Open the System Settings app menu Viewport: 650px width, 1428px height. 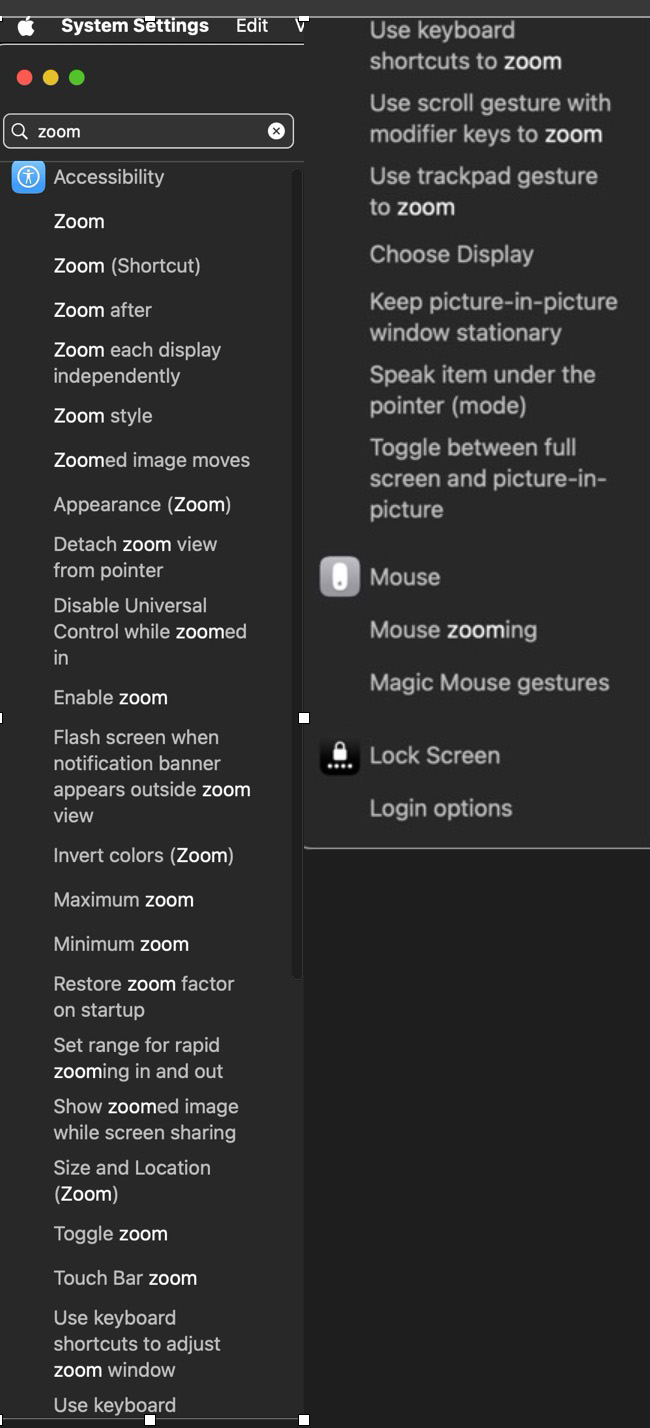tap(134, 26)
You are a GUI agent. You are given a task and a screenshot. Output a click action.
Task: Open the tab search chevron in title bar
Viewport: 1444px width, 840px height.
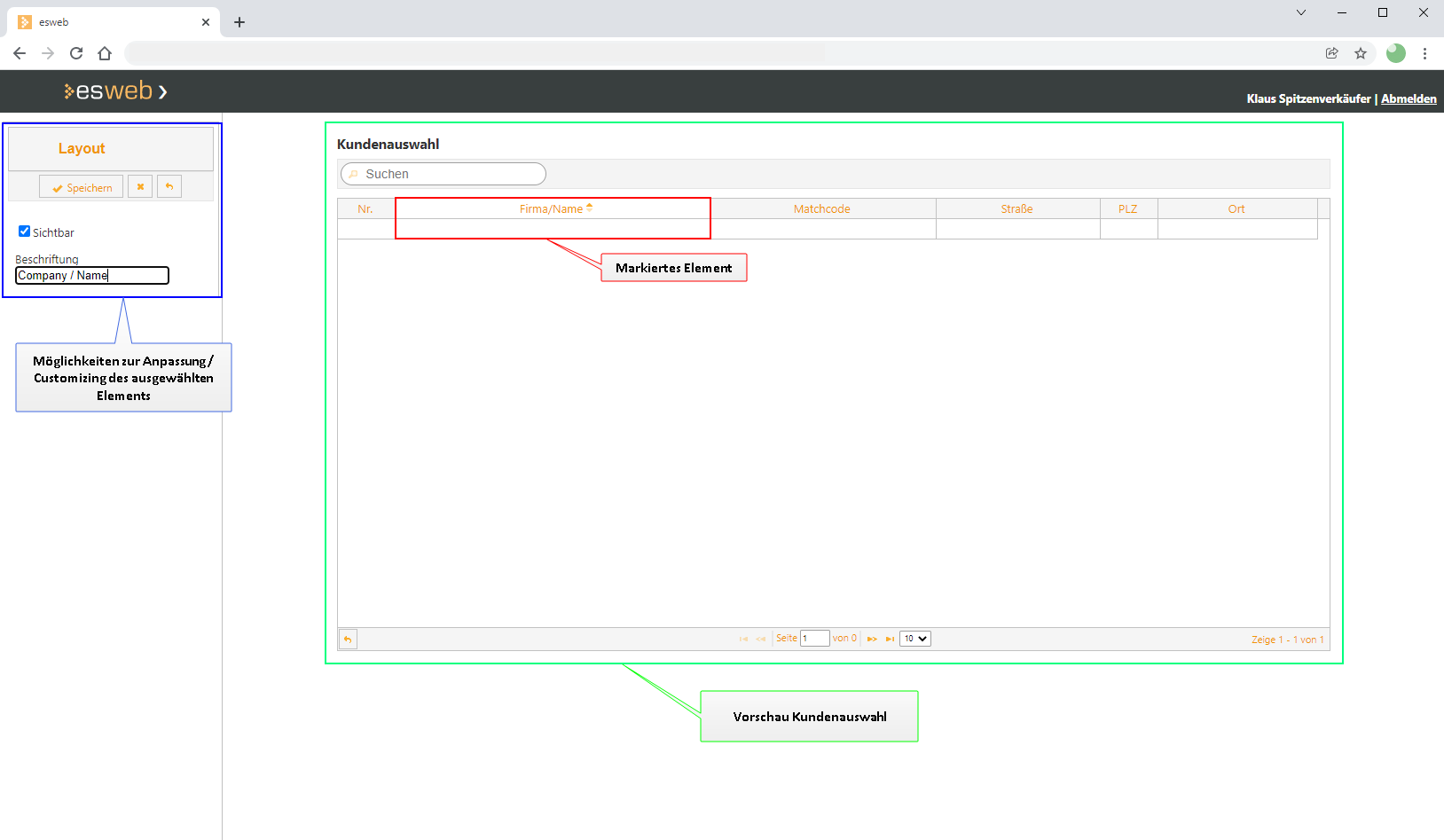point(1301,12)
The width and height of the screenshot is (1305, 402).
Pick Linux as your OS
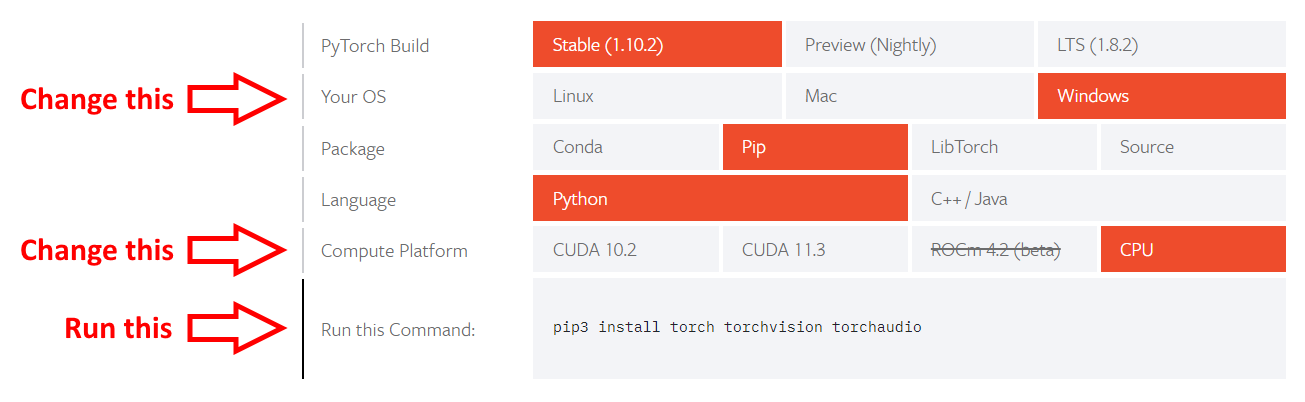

= = = = =

- **WORK TASK**
Reproduce exactly the part of the records above that begins at the line holding "Viewport: 1444px width, 840px height." and ends at the final line, both included, leaving out the pictures.

- **ANSWER BELOW**
Viewport: 1444px width, 840px height.
point(1301,12)
The width and height of the screenshot is (1305, 402).
Pick Linux as your OS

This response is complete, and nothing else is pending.